It all depends on the meaning of the term and on the period, considering the differences between annulment and modern divorce.
Marriage became a sacrament only in 1215 with the Fourth Council of the Lateran, after a period when there were no marriage contracts and marriage could be dismantled (according to the French Wikipedia article on history of divorce). The church opposed this practice but had difficulty in imposing its views even after 1215, as the answer on the Spanish cases shows. Annulment and divortium in the sense of "Séparation de corps" were practiced as an alternative to the divorce in the modern sense, as they preserved the sanctity of marriage.
Remariage seems more problematic, notwithstanding the Spanish cases. But practically one can imagine that it was not impossible, the farther one went from the location of the previous marriage, given that centralized records were absent.

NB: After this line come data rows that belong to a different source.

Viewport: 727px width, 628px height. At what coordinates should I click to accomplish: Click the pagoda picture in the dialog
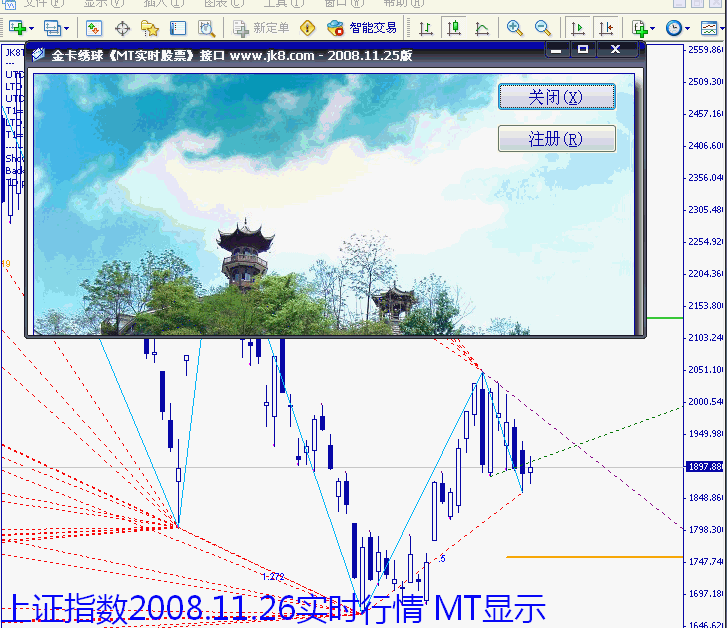click(x=245, y=260)
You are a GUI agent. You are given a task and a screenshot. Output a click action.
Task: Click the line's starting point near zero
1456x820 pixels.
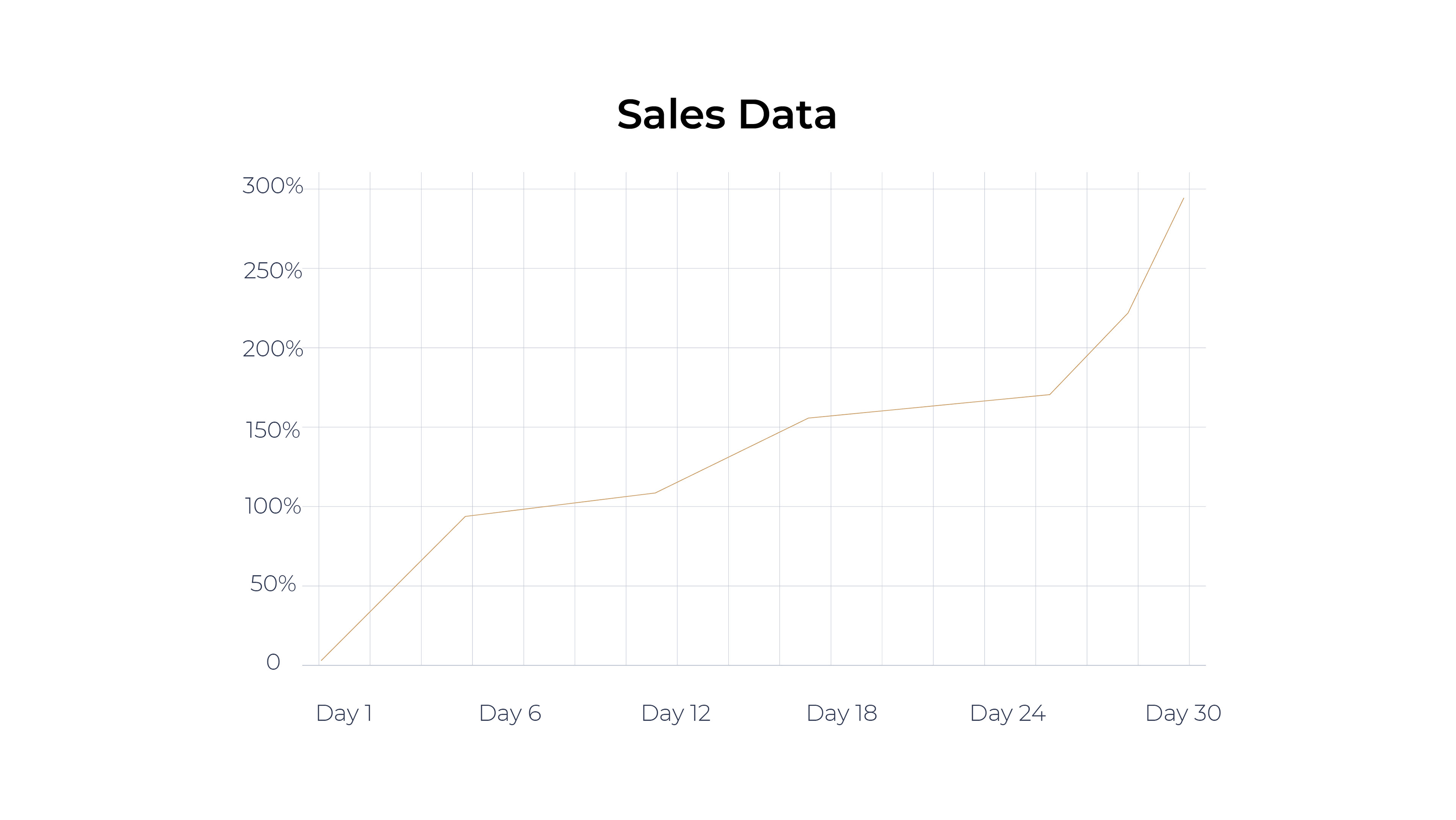(x=322, y=660)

In a larger sense, divorce seems much older in European countries than the dates posted in answers here in relation with England and Prussia, which invoke modern legislation.

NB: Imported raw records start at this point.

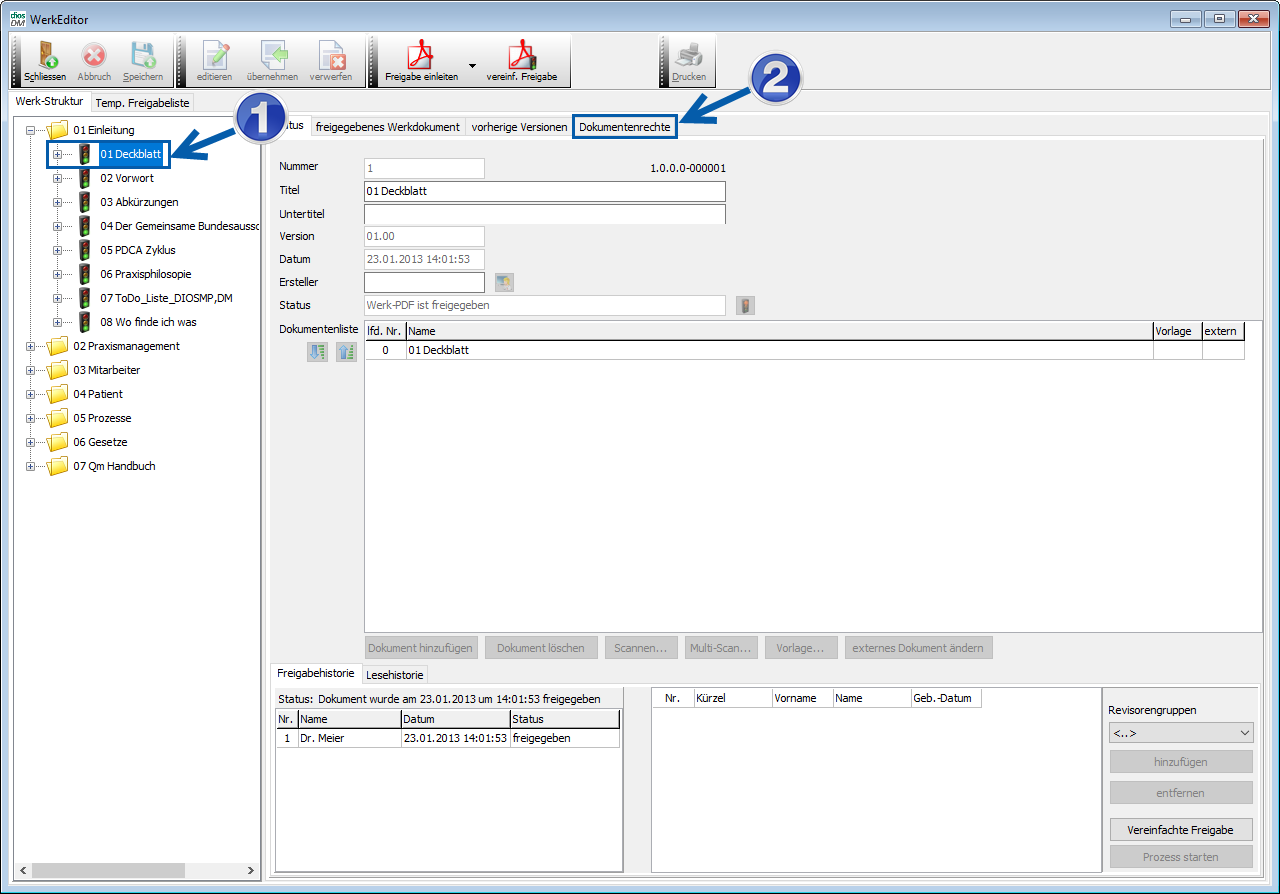Click the traffic light icon next to Status
The image size is (1280, 894).
[x=745, y=306]
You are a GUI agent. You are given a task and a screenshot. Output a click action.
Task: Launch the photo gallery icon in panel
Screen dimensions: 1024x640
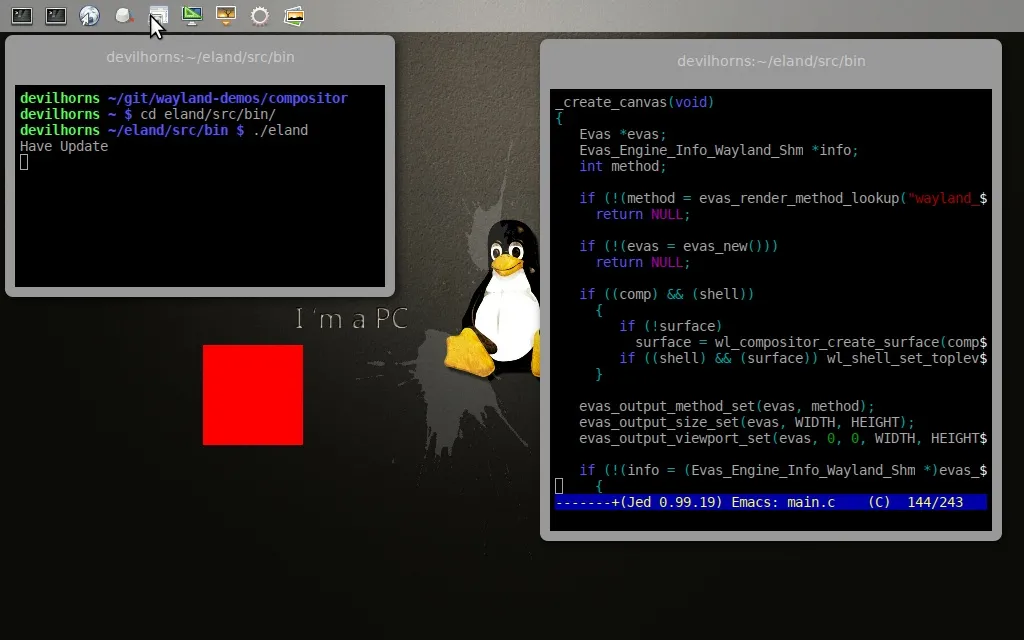(x=294, y=16)
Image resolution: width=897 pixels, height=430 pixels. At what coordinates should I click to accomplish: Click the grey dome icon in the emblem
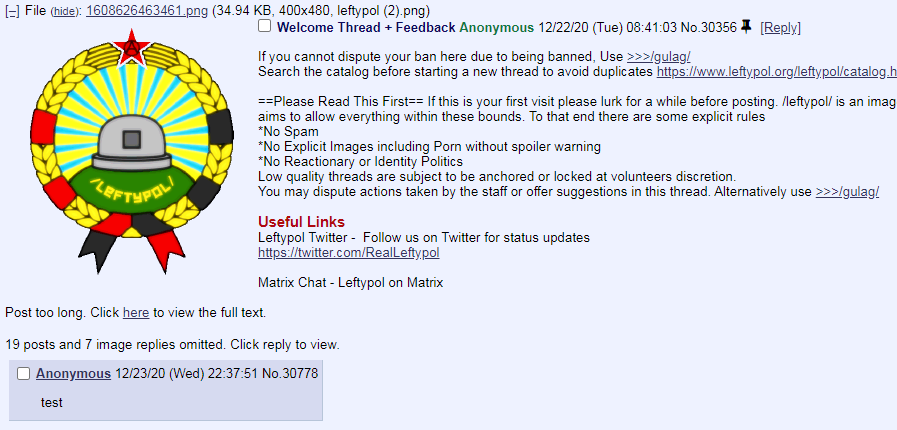(132, 138)
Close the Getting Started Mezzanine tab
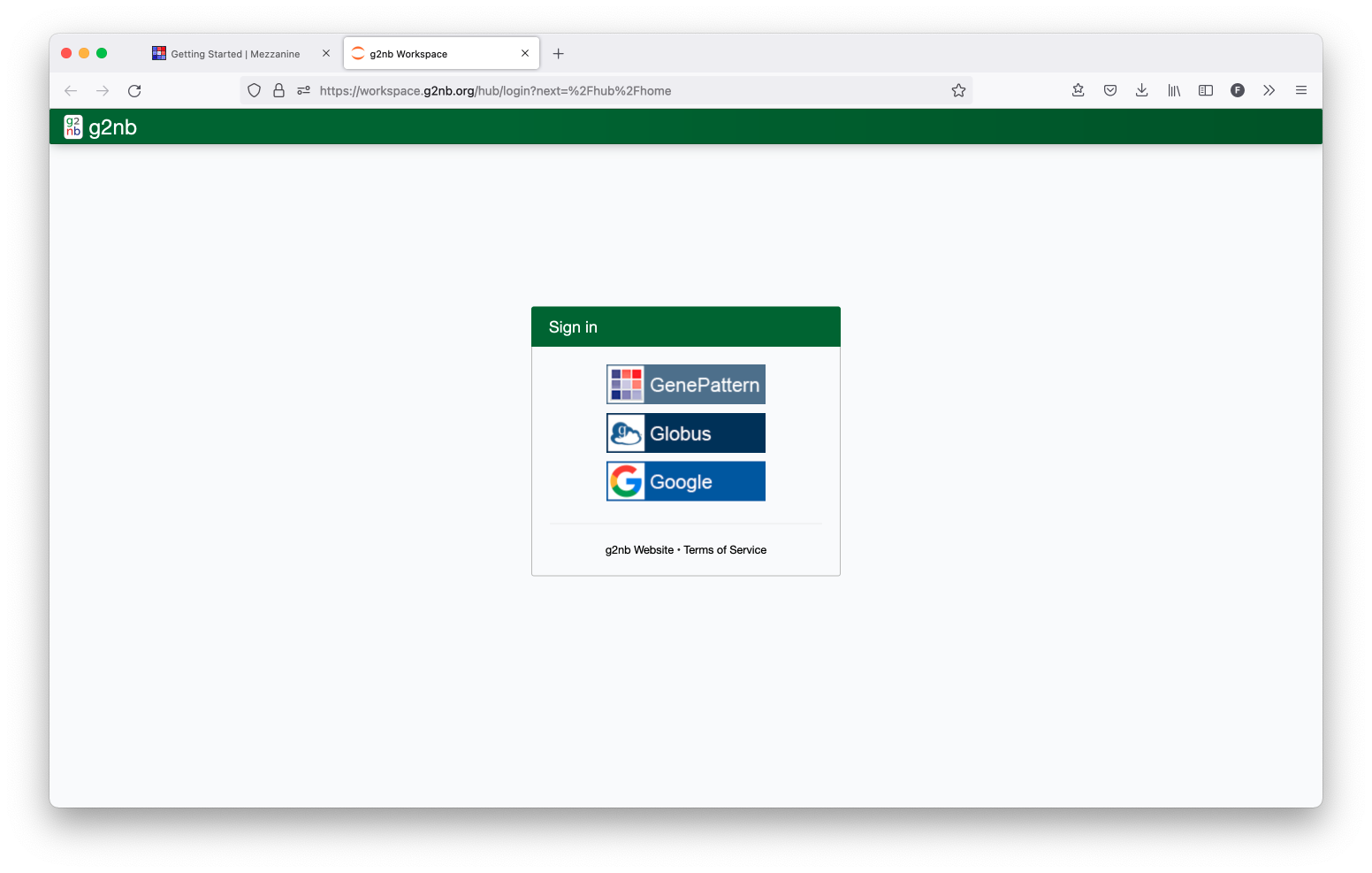Screen dimensions: 1372x873 (x=326, y=54)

More or less amusing, one reason for the mariage to be annulled was sexual impotence, which (at least in France) needed to be proved or disproved within the ancient judicial institution of Congrès.

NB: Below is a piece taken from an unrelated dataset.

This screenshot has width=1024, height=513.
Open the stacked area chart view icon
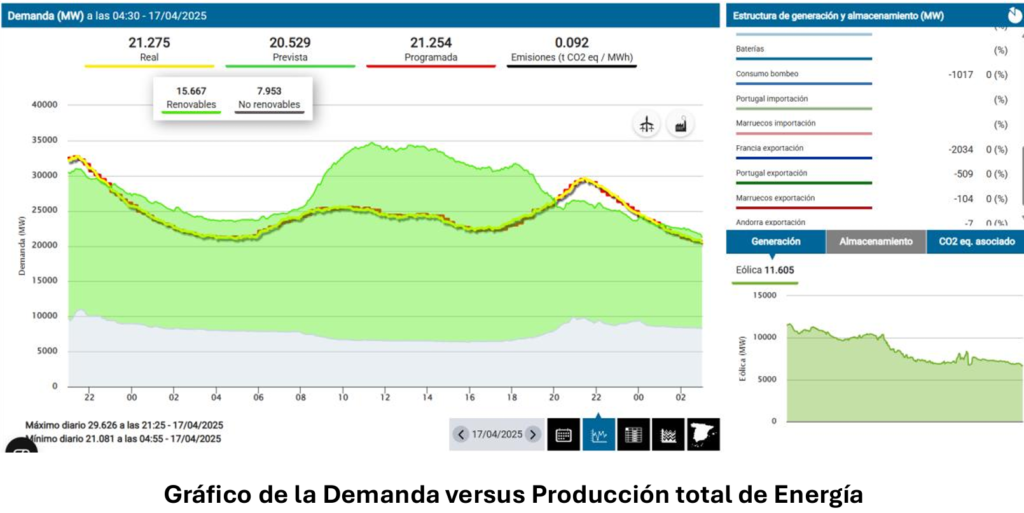tap(668, 435)
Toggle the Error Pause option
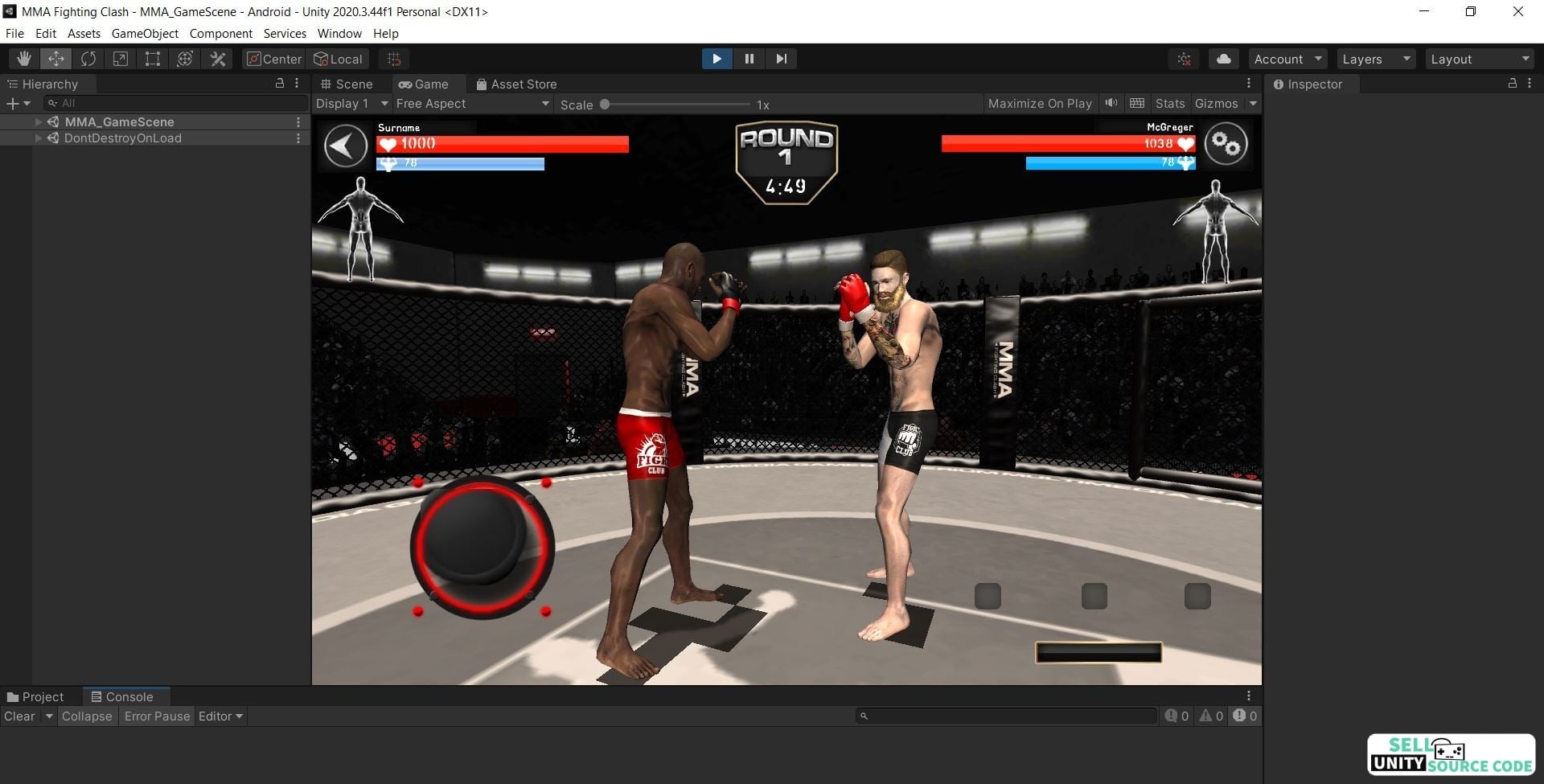The image size is (1544, 784). (x=157, y=716)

Quick translation from French Wikipedia:
In the Middle Ages, until the beginning of the eighteenth century, the
Congress was a judicial ordeal, ordered by the judicial authority generally at the demand of the wife, which the husband had to undergo in
order to prove his sexual potence in view of the cancellation of
mariage or of divorce. In the presence of judges, officials,
councilors, lawyers, court clerks, and medical experts, the spouses
were united in a closed bed that was in use at the time, and it was
for the Court to witness the impossibility of sexual relation between
the spouses. This process, which was somewhat of an ordeal, was
gradually abandoned as unreliable, as some husbands who had been
impressed by the solemnity of the judicial system, proved fertile
after remarriage.
The Wikipedia page lacks references and may be incorrect (mentions both divorce and remarriage instead of just annulment, and a later date for the end of the practice), but some references can be found here.


The article is from the Grand Dictionnaire Universel of Pierre Larousse, of 19th century.
The practice seems to have been abolished in 1677.